Anita Zelaya’s son left for the United States on May 2, 2002. He hoped to find a job to help his family get out of poverty thanks to the money he would send back home. Anita knows that he traveled across Guatemala and arrived in Mexico – where he disappeared. “I never heard anything else from him,” she says. “I’ve been looking for him ever since. Every day. I haven’t stopped looking for him.” Hundreds of people like her are searching for family members who have gone missing on their journey to fulfill the “American Dream.” For many, it has turned into a big nightmare.

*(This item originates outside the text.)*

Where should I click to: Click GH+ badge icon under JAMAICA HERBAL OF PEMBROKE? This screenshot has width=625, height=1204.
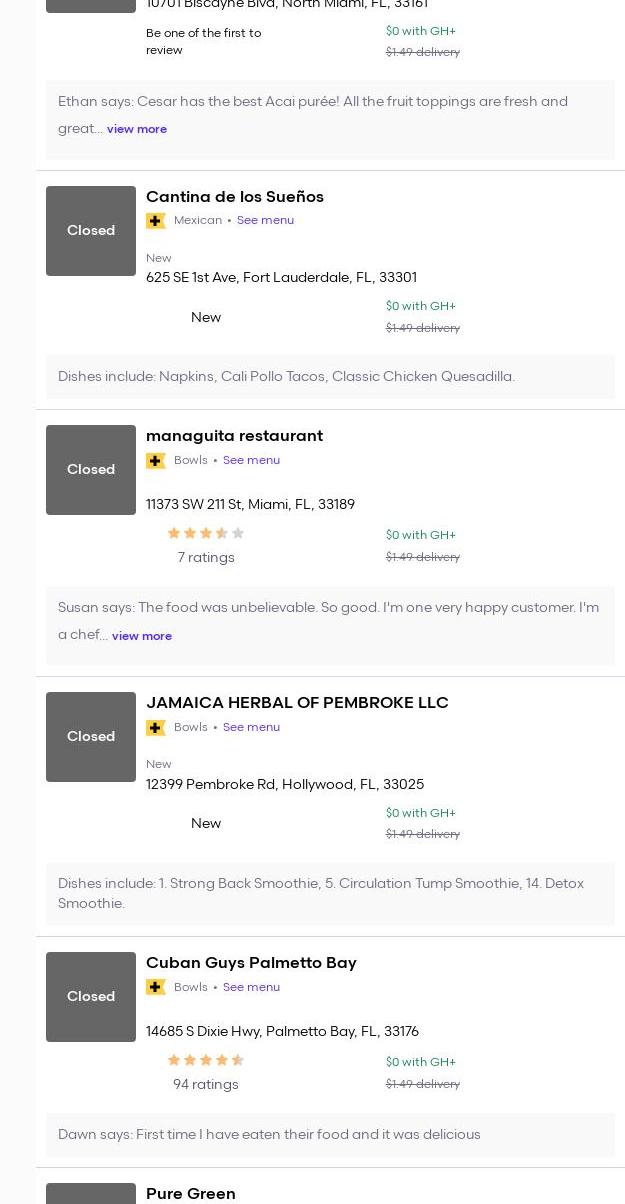tap(155, 728)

Rafael Alberto Rolin Zelaya was 22 years old when he left El Salvador. “He left just like many of our young people and now even minors go there as undocumented immigrants,” Zelaya says. She has since traveled in the migrant’s footsteps, from Guatemala to the American-Mexican border, scrutinizing every corner in search of her son. “I started to look for him by myself. As a mother, I have been fighting to find out what happened to my son and I am not giving up. I have reached out to the government, the ministry of foreign affairs, the international police [Interpol], the hostels and to various civil organizations working to help immigrants.”
Once the modest homemaker from a poor family, Zelaya is now a very active figure on social issues. In 2006, she founded The El Salvador Committee for Families of Dead and Missing Migrants (Cofamide). The organization operates thanks to Mexican and Canadian patrons. “We get funding for our local office in San Salvador where we receive the reports of missing persons. We have had 350 cases” since the foundation began operating. “Some of these cases have been solved because of our efforts. Some of them – few of them – were found alive. In other cases, we have obtained proof of death through DNA testing.”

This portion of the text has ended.